[BRIEF]:
Set down exactly the lines below between the line holding "Switch to grid" and the line holding "Select the 0600", inclusive; no other line belongs in the answer.

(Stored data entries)

________________________________________

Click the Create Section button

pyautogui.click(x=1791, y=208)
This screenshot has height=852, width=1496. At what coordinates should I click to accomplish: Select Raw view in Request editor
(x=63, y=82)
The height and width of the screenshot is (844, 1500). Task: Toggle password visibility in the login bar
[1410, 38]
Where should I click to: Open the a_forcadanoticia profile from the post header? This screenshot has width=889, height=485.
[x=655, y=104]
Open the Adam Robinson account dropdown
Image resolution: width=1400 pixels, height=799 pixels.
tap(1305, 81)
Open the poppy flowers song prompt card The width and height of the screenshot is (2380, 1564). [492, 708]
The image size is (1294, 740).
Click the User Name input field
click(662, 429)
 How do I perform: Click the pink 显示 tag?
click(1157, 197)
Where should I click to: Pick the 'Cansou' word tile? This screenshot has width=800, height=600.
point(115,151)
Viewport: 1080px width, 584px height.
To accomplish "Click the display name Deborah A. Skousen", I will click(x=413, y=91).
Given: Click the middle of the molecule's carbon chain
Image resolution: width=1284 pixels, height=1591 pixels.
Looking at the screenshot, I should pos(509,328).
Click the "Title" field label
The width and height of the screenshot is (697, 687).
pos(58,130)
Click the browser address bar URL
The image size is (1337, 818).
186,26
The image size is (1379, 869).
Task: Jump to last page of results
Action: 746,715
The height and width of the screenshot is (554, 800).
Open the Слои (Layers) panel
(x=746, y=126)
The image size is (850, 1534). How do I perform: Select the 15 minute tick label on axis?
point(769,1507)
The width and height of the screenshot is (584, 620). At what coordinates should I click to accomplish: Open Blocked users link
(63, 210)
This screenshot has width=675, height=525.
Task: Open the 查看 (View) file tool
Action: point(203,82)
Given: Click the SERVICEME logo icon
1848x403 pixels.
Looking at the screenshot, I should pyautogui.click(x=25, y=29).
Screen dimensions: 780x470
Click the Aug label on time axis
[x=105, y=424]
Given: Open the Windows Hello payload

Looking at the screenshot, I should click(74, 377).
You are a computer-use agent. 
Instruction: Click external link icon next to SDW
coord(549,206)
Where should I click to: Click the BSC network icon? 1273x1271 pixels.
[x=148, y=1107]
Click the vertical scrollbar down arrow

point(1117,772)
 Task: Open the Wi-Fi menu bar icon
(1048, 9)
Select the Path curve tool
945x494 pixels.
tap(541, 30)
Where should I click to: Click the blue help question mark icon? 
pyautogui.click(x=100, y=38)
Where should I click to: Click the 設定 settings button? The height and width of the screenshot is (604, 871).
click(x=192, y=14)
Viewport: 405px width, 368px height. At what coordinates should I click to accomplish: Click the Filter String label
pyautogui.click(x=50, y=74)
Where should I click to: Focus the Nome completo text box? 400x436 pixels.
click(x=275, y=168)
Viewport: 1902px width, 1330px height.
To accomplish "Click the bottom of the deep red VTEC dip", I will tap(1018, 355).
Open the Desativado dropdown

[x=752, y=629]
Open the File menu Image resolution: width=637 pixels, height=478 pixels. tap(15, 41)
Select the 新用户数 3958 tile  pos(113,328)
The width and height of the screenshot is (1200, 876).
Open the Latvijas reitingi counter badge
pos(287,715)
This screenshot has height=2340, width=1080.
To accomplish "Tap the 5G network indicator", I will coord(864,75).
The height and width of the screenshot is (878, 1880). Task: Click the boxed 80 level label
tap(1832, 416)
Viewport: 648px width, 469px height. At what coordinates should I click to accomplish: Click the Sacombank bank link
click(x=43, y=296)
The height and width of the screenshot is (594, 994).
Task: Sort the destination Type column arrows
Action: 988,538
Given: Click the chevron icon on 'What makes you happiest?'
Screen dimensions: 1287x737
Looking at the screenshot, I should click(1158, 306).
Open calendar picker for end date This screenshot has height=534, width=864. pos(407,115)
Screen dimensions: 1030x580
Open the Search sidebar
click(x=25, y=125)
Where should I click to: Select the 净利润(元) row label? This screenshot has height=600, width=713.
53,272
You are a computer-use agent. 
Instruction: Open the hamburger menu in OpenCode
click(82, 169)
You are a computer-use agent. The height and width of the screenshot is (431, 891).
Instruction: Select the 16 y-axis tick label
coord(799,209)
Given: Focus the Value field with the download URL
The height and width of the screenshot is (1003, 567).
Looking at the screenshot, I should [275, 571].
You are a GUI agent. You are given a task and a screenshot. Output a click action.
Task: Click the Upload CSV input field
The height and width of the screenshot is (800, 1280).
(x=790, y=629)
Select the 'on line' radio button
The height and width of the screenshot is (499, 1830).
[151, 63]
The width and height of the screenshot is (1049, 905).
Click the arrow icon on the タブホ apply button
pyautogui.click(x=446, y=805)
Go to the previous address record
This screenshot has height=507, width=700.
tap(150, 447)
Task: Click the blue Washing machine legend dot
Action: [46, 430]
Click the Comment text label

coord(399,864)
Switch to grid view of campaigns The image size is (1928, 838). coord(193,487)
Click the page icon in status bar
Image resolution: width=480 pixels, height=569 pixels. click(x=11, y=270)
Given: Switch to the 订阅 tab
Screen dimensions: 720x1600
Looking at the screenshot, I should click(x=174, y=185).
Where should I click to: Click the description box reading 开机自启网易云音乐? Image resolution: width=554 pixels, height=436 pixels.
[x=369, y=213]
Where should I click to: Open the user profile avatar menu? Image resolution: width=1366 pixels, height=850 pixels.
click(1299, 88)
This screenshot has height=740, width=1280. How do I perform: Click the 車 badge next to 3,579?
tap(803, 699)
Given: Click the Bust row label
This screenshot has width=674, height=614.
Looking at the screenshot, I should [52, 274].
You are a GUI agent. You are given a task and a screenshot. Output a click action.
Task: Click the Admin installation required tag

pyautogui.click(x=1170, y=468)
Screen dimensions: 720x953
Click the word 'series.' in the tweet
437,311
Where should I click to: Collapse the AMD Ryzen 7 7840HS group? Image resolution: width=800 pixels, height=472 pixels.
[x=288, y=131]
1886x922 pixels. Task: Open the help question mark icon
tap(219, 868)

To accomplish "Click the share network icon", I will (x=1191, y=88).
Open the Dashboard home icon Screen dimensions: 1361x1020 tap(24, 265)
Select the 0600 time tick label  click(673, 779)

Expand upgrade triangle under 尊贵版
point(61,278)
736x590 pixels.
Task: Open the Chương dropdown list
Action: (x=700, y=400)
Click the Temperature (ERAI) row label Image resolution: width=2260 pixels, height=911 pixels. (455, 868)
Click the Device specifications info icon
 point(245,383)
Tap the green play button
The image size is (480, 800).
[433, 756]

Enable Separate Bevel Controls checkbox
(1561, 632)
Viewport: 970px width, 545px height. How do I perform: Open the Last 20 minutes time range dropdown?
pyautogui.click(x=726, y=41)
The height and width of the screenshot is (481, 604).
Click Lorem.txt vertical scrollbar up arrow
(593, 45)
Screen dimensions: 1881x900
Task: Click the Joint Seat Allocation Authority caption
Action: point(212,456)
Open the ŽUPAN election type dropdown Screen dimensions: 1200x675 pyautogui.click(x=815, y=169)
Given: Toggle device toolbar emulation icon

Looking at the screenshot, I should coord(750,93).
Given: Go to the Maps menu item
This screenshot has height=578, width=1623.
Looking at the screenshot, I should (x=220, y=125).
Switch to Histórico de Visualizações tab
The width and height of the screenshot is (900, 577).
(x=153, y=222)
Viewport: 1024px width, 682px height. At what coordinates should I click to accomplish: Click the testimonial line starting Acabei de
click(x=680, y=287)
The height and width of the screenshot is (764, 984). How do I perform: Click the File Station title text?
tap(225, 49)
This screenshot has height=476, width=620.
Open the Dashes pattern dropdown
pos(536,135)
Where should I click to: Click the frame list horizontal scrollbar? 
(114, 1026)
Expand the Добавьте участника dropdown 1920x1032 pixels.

________________________________________

[ANSWER]:
Switch to grid view of campaigns The image size is (1928, 838). coord(193,487)
Click the page icon in status bar
Image resolution: width=480 pixels, height=569 pixels. click(x=11, y=270)
Given: Switch to the 订阅 tab
Screen dimensions: 720x1600
Looking at the screenshot, I should click(x=174, y=185).
Where should I click to: Click the description box reading 开机自启网易云音乐? Image resolution: width=554 pixels, height=436 pixels.
[x=369, y=213]
Where should I click to: Open the user profile avatar menu? Image resolution: width=1366 pixels, height=850 pixels.
click(1299, 88)
This screenshot has height=740, width=1280. How do I perform: Click the 車 badge next to 3,579?
tap(803, 699)
Given: Click the Bust row label
This screenshot has width=674, height=614.
Looking at the screenshot, I should [52, 274].
You are a GUI agent. You are given a task and a screenshot. Output a click action.
Task: Click the Admin installation required tag

pyautogui.click(x=1170, y=468)
Screen dimensions: 720x953
Click the word 'series.' in the tweet
437,311
Where should I click to: Collapse the AMD Ryzen 7 7840HS group? Image resolution: width=800 pixels, height=472 pixels.
[x=288, y=131]
1886x922 pixels. Task: Open the help question mark icon
tap(219, 868)

To accomplish "Click the share network icon", I will (x=1191, y=88).
Open the Dashboard home icon Screen dimensions: 1361x1020 tap(24, 265)
Select the 0600 time tick label  click(673, 779)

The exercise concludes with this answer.